Task statement: State the count of lines in this material that hold the string "Descarga" and add nothing.

Data under study:
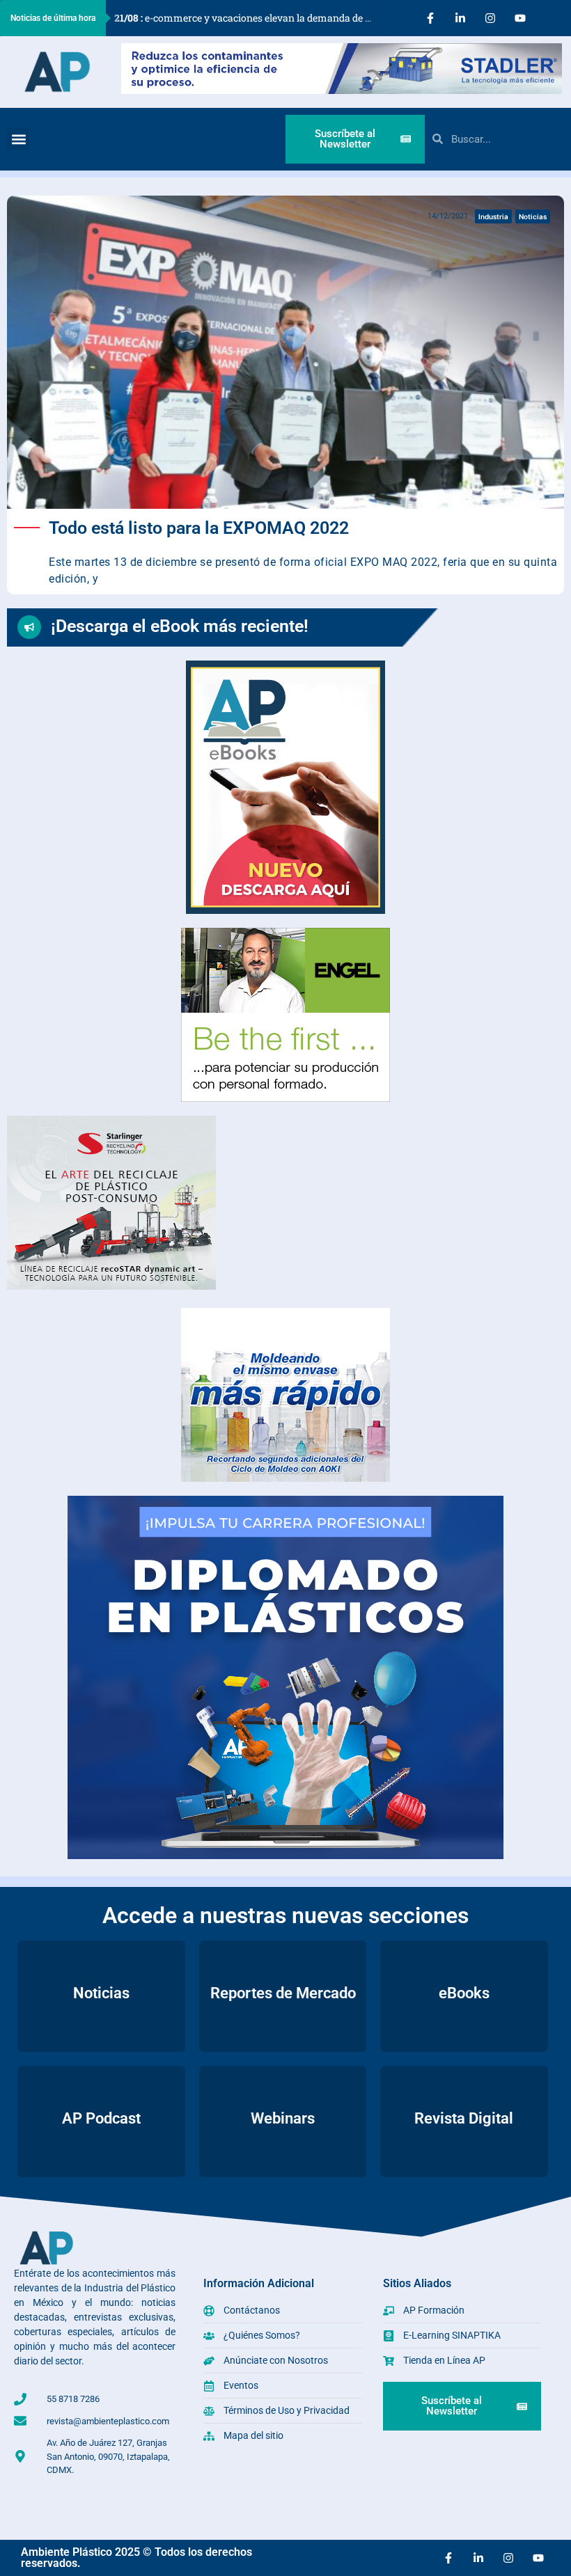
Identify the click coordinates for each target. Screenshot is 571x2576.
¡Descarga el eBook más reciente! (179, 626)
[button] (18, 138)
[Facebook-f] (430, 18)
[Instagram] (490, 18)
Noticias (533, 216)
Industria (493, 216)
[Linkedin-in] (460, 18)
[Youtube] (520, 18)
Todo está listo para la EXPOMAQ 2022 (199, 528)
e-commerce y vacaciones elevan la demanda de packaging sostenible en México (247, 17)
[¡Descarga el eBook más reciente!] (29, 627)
...
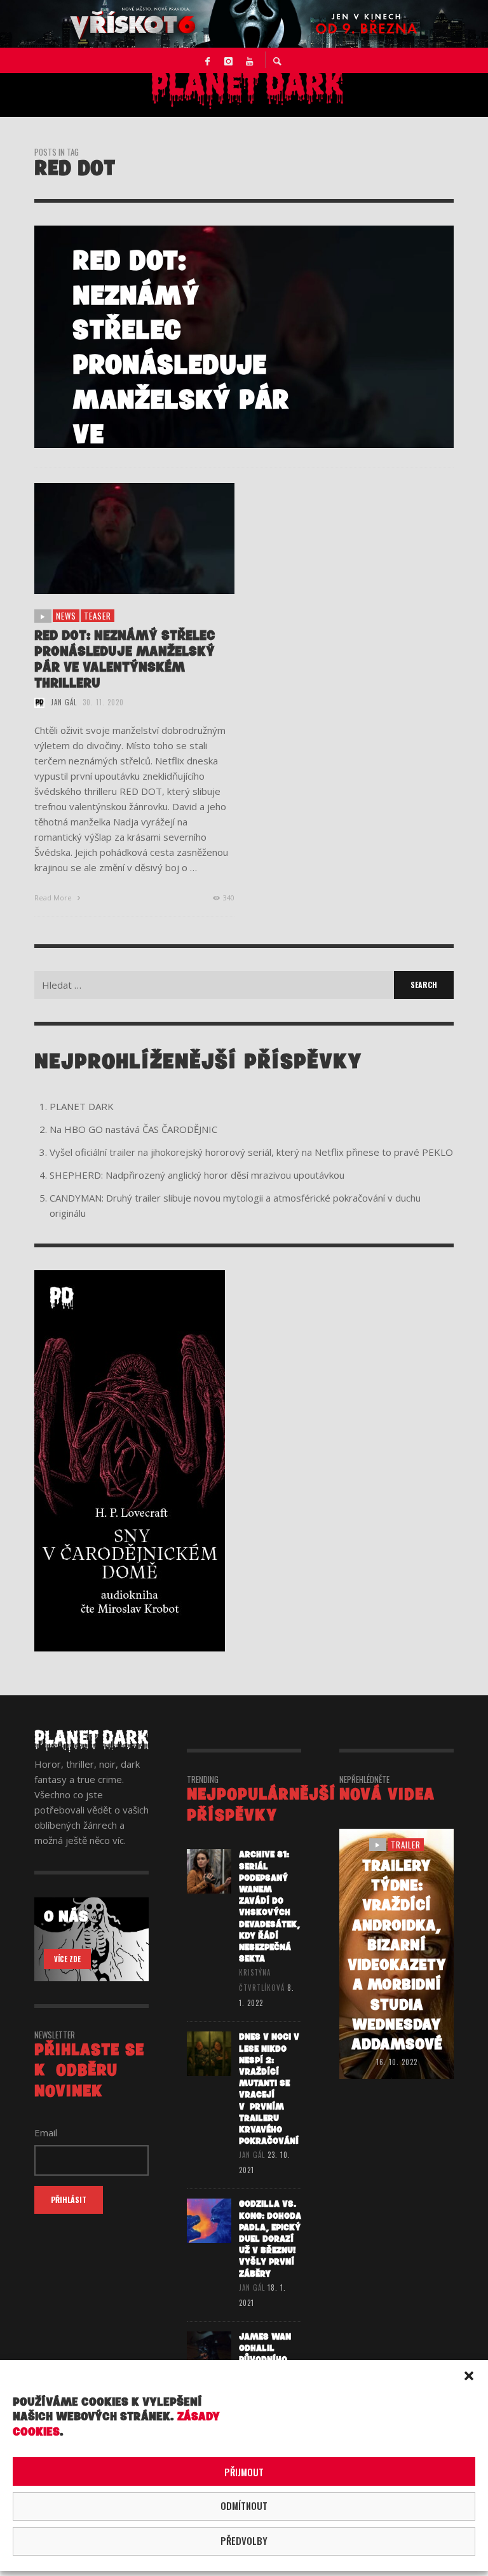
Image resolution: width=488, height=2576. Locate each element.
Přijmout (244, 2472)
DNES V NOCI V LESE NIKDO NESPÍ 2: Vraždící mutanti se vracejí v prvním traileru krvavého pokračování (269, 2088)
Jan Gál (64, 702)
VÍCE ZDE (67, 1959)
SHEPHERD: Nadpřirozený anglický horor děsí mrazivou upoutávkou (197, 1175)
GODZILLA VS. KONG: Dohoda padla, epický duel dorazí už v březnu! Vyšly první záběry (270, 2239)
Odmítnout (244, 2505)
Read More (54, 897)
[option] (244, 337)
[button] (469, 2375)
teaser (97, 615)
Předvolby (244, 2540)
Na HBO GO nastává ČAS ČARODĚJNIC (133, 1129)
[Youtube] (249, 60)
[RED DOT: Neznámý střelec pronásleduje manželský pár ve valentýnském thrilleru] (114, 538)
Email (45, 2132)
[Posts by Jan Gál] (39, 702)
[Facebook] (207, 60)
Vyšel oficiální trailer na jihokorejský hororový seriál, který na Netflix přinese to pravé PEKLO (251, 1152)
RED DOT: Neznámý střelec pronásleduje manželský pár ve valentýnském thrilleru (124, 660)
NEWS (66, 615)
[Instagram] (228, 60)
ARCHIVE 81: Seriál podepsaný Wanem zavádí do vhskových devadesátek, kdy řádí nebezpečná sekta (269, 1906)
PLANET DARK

Output for this task: 2